● EJERCICIOS PROPUESTOS:
1 – ¿Puedes duplicar, tal cual aparece en el texto sobre los judíos en la Edad Media española, el fragmento que va de "Desde su asentamiento" a "muerte de Jesús.", ambos incluidos?
2 – Responde a partir del texto sobre los judíos en la Edad Media española, con cada respuesta marcada con la misma letra que su pregunta:
(a) ¿Qué nombre recibían las comunidades locales autónomas en que se organizaron los judíos?
(b) ¿Qué texto estaban dispuestas a aceptar como legítimo las Cortes castellanas?
(c) ¿Desde qué siglo existió en Castilla un organismo representativo supremo formado por los procuradores de las aljamas?

Los judíos en la Edad Media española
A lo largo de los siglos VIII y XV los judíos se encontraron sometidos, primero a autoridades musulmanas y, más tarde, a reyes cristianos. Unas y otros compartían la misma actitud: los judíos no habían conseguido superar “todavía” su vieja ley mosaica, lo cual constituía un error, las consecuencias que de esta afirmación se derivaban dependían luego de las características personales del gobernante o de las circunstancias de la época concreta. Las Cortes castellanas estaban dispuestas a aceptar la legitimidad de la Torah, pero su actitud respecta al Talmud y a la Qabbalah variaba. En la práctica, sin embargo, estaba ocurriendo el hecho de que ni el cristianismo ni el judaísmo, concebidos ambos en el respeto a la tradición respectiva, permanecían estáticos; en su crecimiento recíprocamente se influían, aun sin advertirlo.
Desde su asentamiento en la Península, los judíos se organizaron en forma de comunidades locales autónomas, semejantes a los municipios, llamadas aljamas. La aljama fue la agrupación de personas que, a veces, no vivían en la misma ciudad sin en aldeas o villas circundantes. En Castilla, y desde el siglo XIII, existió una especie de organismo representativo supremo formado por los procuradores de todas o de las principales aljamas. Recogieron una tradición que pretendía afirmar la presencia de judíos en la península desde la época de la destrucción del Primer Templo, el 587 a. C., tratando de demostrar que los judías ibéricos no habían tomado parte en el proceso y muerte de Jesús.

● FILAS DE DATOS:

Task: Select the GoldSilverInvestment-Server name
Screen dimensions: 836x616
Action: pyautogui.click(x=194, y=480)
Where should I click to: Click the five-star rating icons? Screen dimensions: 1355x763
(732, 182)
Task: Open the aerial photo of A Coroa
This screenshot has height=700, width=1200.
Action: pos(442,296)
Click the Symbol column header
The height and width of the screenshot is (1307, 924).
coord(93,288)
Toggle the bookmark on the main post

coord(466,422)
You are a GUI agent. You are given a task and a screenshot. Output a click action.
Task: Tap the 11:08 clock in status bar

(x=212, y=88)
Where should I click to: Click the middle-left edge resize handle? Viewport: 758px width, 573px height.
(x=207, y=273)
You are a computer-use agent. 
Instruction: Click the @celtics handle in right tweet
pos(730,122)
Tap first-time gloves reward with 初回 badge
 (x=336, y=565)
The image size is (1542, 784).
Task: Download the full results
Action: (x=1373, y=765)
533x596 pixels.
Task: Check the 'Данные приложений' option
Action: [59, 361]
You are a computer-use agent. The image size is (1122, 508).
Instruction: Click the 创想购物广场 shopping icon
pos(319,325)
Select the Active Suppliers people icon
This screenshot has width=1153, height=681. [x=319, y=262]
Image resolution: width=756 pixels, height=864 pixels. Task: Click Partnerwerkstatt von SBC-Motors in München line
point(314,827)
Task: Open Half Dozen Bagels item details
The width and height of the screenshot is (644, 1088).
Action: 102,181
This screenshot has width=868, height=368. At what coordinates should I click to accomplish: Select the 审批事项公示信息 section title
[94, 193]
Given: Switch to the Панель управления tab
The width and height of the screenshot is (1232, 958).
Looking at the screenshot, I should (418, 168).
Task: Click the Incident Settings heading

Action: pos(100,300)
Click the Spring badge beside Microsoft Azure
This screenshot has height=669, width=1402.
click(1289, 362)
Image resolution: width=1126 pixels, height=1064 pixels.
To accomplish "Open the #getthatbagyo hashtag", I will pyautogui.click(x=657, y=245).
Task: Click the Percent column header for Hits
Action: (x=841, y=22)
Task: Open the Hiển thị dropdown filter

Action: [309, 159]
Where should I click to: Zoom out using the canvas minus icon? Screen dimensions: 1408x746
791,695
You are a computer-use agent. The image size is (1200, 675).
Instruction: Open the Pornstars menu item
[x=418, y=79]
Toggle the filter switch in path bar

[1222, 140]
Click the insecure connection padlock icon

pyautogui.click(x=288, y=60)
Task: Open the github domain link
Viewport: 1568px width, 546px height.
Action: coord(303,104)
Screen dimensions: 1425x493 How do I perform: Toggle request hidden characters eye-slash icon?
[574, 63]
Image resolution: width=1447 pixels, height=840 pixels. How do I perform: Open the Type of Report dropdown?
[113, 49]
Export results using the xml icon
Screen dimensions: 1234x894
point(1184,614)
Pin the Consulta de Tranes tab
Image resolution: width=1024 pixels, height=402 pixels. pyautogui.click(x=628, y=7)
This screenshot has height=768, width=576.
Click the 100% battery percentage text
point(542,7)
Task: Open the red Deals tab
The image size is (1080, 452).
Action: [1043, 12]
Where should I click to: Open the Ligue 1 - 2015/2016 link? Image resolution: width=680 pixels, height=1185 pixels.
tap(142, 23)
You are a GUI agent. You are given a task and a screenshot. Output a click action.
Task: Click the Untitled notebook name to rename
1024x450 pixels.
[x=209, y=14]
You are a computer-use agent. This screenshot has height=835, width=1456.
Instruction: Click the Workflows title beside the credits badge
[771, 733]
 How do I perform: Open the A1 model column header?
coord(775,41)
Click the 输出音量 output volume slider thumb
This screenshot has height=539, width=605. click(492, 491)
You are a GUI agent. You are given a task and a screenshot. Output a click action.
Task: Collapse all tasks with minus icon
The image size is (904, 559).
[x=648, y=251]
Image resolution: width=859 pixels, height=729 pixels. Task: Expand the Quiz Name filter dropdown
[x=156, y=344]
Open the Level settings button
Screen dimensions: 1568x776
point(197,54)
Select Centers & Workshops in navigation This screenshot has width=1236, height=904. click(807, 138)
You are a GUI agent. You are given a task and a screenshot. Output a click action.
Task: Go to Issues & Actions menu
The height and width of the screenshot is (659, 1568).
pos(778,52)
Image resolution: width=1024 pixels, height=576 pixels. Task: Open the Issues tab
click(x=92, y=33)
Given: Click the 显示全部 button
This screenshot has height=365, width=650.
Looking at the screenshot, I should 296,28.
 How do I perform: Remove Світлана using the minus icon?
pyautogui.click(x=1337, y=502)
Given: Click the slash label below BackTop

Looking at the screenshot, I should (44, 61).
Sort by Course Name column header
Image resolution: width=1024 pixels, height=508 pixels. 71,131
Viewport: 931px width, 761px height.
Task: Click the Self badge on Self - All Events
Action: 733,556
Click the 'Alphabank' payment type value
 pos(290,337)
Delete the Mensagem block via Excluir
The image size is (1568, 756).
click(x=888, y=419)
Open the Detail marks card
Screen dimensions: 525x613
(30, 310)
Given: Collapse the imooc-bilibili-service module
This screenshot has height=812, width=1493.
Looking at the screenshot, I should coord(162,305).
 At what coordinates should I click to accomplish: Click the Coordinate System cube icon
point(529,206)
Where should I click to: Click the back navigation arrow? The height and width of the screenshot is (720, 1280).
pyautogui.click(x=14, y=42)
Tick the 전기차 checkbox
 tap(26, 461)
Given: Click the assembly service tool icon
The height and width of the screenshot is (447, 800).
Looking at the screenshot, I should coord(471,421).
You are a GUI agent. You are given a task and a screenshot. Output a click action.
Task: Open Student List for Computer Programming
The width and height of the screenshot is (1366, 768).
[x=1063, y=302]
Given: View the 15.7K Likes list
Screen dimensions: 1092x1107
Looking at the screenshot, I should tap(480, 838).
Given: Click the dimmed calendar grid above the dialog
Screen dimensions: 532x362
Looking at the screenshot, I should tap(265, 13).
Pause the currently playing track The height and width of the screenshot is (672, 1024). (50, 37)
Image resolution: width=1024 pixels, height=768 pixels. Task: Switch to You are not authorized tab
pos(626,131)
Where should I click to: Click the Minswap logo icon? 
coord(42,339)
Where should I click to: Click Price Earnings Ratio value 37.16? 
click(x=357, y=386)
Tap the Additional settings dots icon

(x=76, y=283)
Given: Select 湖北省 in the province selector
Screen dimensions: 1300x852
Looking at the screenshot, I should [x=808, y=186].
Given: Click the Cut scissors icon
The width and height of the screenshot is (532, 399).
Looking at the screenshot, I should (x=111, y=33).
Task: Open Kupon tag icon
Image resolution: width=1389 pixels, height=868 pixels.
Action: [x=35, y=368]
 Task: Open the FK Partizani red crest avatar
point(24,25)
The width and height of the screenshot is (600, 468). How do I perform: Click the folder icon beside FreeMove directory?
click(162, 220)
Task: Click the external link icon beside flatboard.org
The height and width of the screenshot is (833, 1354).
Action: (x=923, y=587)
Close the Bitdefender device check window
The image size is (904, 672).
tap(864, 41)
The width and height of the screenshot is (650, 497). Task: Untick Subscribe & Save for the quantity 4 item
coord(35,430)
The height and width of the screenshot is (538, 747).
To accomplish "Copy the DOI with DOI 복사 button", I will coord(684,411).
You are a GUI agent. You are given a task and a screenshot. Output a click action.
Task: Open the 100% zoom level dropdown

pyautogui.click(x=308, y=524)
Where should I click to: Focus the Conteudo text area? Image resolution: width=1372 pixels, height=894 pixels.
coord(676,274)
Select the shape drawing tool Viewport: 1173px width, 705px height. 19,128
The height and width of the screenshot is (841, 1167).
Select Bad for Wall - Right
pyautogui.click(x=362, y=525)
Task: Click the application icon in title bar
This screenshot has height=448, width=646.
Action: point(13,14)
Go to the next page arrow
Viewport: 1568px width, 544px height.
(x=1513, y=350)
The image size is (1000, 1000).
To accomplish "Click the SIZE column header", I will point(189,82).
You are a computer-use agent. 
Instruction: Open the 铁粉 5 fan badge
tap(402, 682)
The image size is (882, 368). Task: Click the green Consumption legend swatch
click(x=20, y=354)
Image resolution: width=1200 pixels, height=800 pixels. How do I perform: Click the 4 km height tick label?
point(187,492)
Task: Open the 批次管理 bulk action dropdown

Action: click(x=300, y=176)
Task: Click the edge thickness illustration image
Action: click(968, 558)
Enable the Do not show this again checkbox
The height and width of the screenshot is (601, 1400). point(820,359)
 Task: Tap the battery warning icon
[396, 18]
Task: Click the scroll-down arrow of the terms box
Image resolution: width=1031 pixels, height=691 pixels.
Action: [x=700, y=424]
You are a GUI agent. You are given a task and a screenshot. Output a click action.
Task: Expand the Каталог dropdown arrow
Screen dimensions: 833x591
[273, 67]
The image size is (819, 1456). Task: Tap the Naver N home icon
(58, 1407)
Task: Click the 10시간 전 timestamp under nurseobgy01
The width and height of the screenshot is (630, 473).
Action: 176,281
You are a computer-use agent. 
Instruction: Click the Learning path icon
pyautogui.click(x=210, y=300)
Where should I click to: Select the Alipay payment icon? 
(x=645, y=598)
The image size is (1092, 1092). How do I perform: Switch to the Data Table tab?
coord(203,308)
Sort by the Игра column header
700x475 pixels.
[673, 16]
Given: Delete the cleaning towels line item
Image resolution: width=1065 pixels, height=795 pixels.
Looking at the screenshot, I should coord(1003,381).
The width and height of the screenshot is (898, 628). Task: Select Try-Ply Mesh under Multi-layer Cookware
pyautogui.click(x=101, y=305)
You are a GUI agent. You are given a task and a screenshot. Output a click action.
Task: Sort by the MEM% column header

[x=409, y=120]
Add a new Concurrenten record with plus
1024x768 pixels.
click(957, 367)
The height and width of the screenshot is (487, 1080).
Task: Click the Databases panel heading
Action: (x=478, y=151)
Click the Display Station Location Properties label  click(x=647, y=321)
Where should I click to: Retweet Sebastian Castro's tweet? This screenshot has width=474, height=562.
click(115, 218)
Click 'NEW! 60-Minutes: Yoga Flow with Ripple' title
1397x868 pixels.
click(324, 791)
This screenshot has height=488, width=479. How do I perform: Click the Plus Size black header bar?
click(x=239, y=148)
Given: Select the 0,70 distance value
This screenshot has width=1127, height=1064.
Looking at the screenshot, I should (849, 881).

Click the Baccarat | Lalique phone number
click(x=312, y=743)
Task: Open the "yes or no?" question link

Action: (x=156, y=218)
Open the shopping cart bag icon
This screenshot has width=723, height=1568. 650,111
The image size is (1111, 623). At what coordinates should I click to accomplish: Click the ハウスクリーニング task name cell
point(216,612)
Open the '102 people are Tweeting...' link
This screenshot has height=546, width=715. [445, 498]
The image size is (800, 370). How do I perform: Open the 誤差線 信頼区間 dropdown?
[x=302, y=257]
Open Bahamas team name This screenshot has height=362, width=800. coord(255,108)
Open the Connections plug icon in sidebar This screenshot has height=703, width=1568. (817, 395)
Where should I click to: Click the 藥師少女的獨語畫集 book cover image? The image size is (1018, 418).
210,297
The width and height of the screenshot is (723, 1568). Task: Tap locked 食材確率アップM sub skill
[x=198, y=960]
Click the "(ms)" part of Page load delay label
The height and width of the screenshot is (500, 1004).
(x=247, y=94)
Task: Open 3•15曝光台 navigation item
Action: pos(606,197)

● EJERCICIOS RESUELTOS:
1 –
Desde su asentamiento en la Península, los judíos se organizaron en forma de comunidades locales autónomas, semejantes a los municipios, llamadas aljamas. La aljama fue la agrupación de personas que, a veces, no vivían en la misma ciudad sin en aldeas o villas circundantes. En Castilla, y desde el siglo XIII, existió una especie de organismo representativo supremo formado por los procuradores de todas o de las principales aljamas. Recogieron una tradición que pretendía afirmar la presencia de judíos en la península desde la época de la destrucción del Primer Templo, el 587 a. C., tratando de demostrar que los judías ibéricos no habían tomado parte en el proceso y muerte de Jesús.

2 –
(a) Aljamas.
(b) La Torah.
(c) Desde el siglo XIII.